Eastbourne MP faces anxious New Year wait over libel case

EASTBOURNE MP, Stephen Lloyd faces an anxious wait over the New Year to learn whether he will have to pay damages for defamation over an election leaflet.

High Court judges yesterday reserved judgement until early in the New Year over the bitter row between the Liberal Democrat MP and former town MP, the Conservative Nigel Waterson.

This follows an election leaflet published by Mr Lloyd during the 2010 General Election which made comments about Mr Waterson’s expenses. Mr Waterson, who lost his seat to Mr Lloyd at the election after serving 18 years as Eastbourne’s MP, was later cleared of any wrongdoing over his expenses claims.

Exactly a year ago, Mr Lloyd lost a defamation case in the High Court, describing the ruling at the time as “highly technical”. He said then: “This is a highly technical ruling on the word ‘scandal’ and how people understand it.”

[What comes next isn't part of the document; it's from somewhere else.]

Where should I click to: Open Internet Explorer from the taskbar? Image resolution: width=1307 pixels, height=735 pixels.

At the High Court in London yesterday, the current MP lodged an appeal against the decision when his lawyers told the court that the statements made in the pamphlets were fair comment and not defamatory. Now Mr Lloyd will have to wait until the New Year to discover whether the appeal has been successful.

At the time of the summary judgement a year ago, Mr Waterson said that Mr Lloyd should consider his position since “the relationship between and MP and his consitutents is one based on trust.”

Following yesterday’s hearing, Mr Waterson told the BBC: “This whole episode has been very stressful for my family and having it brought back to court was almost as stressful as having these accusations made at the time.

“We’ve had to come to court, there’s no sign of the other side apologising or withdrawing and now we await the judgement.”

At the time of the hearing at the Royal Courts of Justice in December 2011, the judge, Mr Justice Tugendhat ordered Mr Lloyd to make an interim payment of £60,000 towards legal costs.

Should he lose the appeal in the New Year, the current Eastbourne MP could be faced with costs and damages running into tens of thousands of pounds.